R5 re-ran pmat comply check exactly as R2 had, and caught the regression that had silently survived 9 commits’ worth of work between rounds. Any dogfood round that only tests new defects is flattering to the tool — it assumes the old ones stayed fixed. They do not, not automatically. Every round must re-run every headline regression. If the number moves, celebrate. If it does not, file again.
How to Reproduce
You can run this entire dogfood against your own checkout of pmat:
# 1. Rebuild from source — no stale binaries
cd /path/to/paiml-mcp-agent-toolkit
cargo install --path .
# 2. Verify the binary you just built
pmat --version # expect: pmat 3.14.0 (or your branch)
# 3. Headline regressions (R2 + R5 bench)
/usr/bin/time -v pmat comply check --format text 2>&1 | tail -5
# expect per D10/D54: ~52s wall, ~1.4 GB RSS — FAIL vs <30ms O(1) budget
# 4. Exit-code probe (D16/D25/D26/D35/D57)
pmat split; echo "exit=$?" # expect non-zero; observed: 0
pmat spec validate; echo "exit=$?" # expect non-zero; observed: 0
pmat predict-quality; echo "exit=$?" # expect non-zero; observed: 0
# 5. Help-leak probe (D11/D29/D30/D31/D53)
pmat hooks list; echo "exit=$?" # expect scoped help; observed: main pmat help, exit 2
pmat roadmap; echo "exit=$?" # same
# 6. MCP protocol probe (D14/D32/D33/D39/D47/D48/D52)

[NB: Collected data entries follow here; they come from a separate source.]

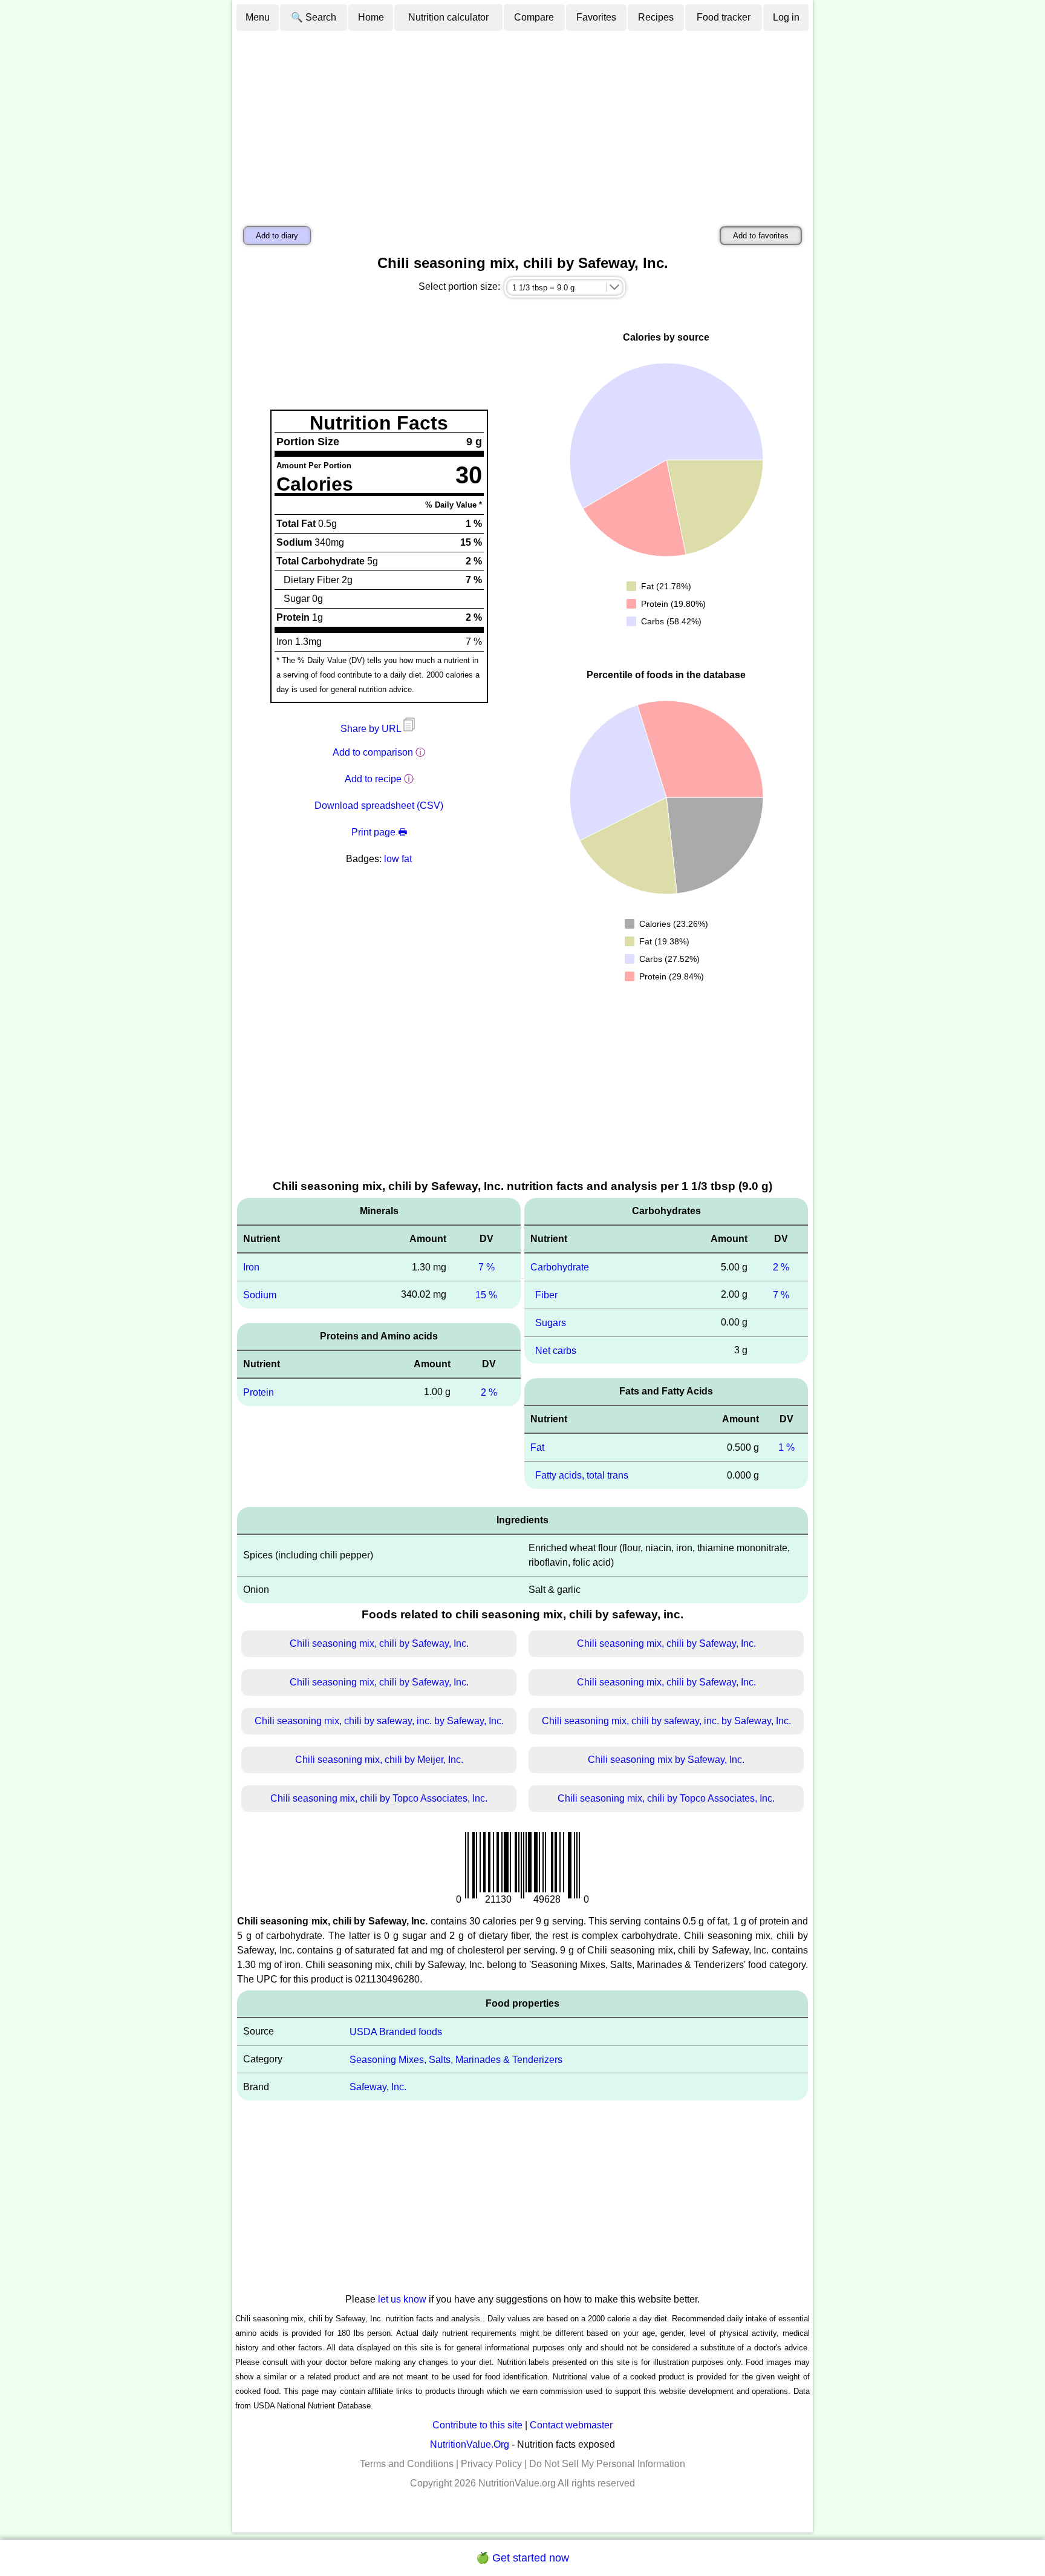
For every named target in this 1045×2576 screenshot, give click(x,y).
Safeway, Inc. (378, 2087)
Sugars (550, 1323)
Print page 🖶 (379, 832)
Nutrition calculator (448, 17)
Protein (258, 1392)
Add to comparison (373, 752)
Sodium (259, 1295)
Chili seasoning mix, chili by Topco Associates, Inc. (378, 1798)
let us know (402, 2299)
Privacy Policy (491, 2464)
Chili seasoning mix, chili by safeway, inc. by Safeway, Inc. (379, 1721)
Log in (786, 17)
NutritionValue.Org (469, 2444)
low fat (398, 859)
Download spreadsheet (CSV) (378, 805)
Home (371, 17)
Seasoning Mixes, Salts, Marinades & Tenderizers (456, 2059)
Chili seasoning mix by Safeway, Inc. (666, 1759)
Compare (534, 17)
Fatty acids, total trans (581, 1475)
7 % (486, 1267)
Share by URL (371, 729)
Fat (537, 1447)
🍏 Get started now (522, 2558)
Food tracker (723, 17)
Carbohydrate (559, 1267)
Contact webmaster (571, 2425)
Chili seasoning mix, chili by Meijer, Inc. (379, 1759)
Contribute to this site (477, 2425)
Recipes (656, 17)
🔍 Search (313, 17)
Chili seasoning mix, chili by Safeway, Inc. (379, 1643)
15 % (486, 1295)
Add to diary (277, 235)
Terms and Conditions (407, 2464)
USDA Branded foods (396, 2032)
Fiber (546, 1295)
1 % (786, 1447)
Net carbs (555, 1350)
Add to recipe (373, 779)
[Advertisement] (522, 123)
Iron (251, 1267)
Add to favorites (761, 235)
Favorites (596, 17)
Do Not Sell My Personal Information (607, 2464)
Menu (258, 17)
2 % (489, 1392)
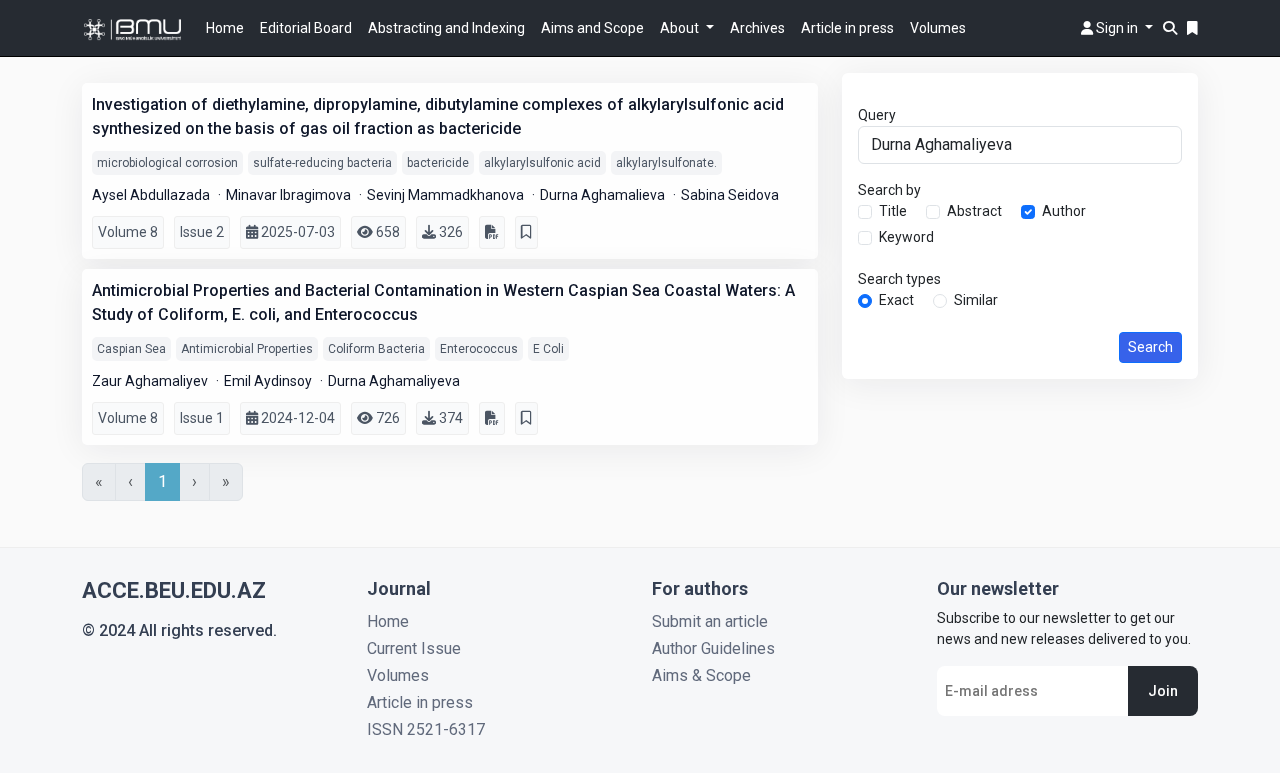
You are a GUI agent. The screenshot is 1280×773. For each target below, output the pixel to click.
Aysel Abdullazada (152, 195)
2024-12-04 (296, 418)
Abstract (974, 211)
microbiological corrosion (167, 163)
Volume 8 (128, 232)
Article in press (847, 28)
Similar (976, 300)
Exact (896, 300)
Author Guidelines (713, 648)
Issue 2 (202, 232)
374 (449, 418)
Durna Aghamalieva (604, 195)
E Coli (548, 349)
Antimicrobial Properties (247, 349)
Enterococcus (479, 349)
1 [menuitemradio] (162, 481)
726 (386, 418)
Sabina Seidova (730, 195)
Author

# Note: `pmat --mode mcp` is broken (D12/D36) — use stdin-detect instead.
printf '%s\n' \
'{"jsonrpc":"2.0","id":1,"method":"initialize","params":{}}' \
'{"jsonrpc":"2.0","id":2,"method":"tools/list","params":{}}' \
| timeout 5 pmat 2>/dev/null | tail -5
# inspect returned inputSchema: expected non-empty properties; observed: {}
# 7. HTTP stub probe (D13)
pmat serve --transport http --port 9876 &
sleep 2; curl -s -o /dev/null -w "%{http_code}\n" http://127.0.0.1:9876/
# expect 200; observed: 000 (port not bound)
kill %1 2>/dev/null
# 8. Self-validation paradox (D5/D17/D19)
pmat spec score docs/specifications/components/provable-contracts.md
# expect >=95/100 (PASS); observed: 47/100 (FAIL)
pmat rust-project-score 2>&1 | grep -i unwrap
# expect 0 critical unwraps; observed: 487 unwrap() calls flagged
If any of these commands misbehaves in the way described, the defect is open. If any has been fixed, file that fact — dogfooding is a two-way contract.
Closing
Fifty-eight defects in one day against a released binary is not a disaster, it is the normal state of a quality tool that has never been systematically dogfooded. Toyota would say the tool is broken but honest: every defect has a D-number, an owner, and a trace to a commit. Jidoka does not stop the defect from happening; it stops the defect from being invisible. The value of a five-round dogfood is that every defect now has a place to live and a gate that will fail the next time it regresses.
The pmat team’s rule, written on the whiteboard after R5:
If you cannot reproduce a defect, it is not a defect. If you cannot gate a defect, it will regress. If the tool cannot pass its own rubric, the rubric is the defect.